Action item:
Please copy every line of the data in which the string "Switch" appears.

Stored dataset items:
+ + + + +
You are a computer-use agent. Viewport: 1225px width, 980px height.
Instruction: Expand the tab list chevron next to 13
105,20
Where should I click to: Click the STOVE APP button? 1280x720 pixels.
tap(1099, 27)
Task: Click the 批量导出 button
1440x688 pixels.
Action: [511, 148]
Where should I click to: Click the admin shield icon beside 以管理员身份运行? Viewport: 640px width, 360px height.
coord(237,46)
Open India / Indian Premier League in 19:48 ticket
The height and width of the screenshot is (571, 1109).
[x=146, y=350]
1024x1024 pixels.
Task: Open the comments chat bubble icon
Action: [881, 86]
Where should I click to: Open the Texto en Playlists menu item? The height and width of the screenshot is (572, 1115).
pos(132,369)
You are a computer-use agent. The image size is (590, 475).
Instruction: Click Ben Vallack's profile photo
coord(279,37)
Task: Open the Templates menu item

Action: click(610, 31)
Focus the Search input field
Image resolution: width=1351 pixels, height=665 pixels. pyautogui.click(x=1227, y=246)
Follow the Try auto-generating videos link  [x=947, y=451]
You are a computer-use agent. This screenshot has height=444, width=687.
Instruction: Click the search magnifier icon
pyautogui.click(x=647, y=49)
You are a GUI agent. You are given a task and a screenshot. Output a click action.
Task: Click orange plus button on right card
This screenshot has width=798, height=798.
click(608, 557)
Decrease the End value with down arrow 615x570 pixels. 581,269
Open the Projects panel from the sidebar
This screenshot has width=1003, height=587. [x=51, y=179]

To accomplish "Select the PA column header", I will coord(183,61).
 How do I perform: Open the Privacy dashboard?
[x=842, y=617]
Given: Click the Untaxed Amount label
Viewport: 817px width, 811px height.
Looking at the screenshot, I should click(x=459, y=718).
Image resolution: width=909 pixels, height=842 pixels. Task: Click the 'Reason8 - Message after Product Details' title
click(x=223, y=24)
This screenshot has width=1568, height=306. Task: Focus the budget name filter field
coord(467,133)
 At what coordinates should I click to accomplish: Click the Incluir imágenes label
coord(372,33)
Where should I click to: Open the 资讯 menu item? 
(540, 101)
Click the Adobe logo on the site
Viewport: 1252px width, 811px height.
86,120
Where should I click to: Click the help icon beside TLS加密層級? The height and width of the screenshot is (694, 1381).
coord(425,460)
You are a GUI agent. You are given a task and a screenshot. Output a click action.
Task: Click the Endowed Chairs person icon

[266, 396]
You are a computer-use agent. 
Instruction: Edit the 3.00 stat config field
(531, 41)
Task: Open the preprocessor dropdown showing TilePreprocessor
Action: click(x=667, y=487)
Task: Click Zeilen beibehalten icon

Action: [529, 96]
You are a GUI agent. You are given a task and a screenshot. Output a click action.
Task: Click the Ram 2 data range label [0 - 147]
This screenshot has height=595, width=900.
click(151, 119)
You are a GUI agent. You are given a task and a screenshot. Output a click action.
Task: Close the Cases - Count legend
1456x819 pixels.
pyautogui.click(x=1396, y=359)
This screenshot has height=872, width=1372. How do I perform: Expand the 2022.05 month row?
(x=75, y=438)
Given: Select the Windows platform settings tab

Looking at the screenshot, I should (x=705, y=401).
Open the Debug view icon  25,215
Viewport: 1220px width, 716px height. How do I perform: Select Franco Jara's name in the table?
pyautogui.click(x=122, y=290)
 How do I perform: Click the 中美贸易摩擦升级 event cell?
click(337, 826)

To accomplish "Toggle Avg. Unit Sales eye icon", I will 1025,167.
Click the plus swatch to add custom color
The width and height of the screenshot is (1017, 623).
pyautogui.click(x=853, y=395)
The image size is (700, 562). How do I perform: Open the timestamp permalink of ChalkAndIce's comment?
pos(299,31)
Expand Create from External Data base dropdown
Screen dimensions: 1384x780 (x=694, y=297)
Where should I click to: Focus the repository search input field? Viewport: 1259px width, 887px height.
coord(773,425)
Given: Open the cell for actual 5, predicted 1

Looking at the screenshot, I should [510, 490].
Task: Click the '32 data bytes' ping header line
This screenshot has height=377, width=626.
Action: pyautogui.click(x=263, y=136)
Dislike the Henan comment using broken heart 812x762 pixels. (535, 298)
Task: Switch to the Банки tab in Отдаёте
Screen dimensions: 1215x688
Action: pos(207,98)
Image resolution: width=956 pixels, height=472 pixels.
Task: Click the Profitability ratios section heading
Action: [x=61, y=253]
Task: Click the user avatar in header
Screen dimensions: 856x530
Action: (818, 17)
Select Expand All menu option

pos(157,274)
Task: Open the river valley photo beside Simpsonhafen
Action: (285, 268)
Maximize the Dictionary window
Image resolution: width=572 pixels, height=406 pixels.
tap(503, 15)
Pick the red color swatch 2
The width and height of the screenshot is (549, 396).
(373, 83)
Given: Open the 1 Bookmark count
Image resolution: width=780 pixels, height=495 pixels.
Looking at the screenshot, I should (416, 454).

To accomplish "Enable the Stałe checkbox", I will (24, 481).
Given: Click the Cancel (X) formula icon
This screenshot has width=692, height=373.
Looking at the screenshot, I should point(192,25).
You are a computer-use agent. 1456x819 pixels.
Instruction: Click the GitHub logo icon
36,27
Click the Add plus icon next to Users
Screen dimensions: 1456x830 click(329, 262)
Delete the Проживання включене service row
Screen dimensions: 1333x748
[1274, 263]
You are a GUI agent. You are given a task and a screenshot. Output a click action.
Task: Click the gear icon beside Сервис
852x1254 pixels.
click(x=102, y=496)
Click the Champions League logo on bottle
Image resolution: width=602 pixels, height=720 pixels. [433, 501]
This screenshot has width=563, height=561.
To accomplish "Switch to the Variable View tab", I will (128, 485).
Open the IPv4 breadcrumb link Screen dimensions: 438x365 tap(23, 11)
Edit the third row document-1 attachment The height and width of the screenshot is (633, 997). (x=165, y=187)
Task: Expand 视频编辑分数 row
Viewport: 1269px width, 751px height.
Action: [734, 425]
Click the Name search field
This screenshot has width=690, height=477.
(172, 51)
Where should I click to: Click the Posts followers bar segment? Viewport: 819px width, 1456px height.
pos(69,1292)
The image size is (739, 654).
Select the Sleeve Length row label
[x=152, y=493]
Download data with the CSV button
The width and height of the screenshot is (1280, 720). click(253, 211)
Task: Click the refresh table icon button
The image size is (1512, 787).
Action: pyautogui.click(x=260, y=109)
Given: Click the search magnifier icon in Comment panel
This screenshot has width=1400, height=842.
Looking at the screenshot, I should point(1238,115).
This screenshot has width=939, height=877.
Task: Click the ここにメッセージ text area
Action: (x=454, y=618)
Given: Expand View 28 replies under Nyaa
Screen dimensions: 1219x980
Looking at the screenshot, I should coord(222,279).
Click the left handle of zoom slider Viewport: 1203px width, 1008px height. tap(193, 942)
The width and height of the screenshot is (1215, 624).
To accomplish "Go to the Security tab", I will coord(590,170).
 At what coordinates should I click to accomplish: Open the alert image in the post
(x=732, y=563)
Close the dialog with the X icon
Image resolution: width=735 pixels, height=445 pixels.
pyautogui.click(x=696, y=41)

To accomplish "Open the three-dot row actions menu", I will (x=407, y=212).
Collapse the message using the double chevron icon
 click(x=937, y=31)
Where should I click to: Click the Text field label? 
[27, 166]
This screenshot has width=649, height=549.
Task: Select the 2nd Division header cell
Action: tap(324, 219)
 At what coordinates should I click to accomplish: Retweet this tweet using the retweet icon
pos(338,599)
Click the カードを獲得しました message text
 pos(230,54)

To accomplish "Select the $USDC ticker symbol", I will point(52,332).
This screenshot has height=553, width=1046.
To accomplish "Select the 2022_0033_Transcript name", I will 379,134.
+ + + + +
Solution to the exercise:
Task: Switch to the Банки tab in Отдаёте
To accomplish "Switch to the Variable View tab", I will (128, 485).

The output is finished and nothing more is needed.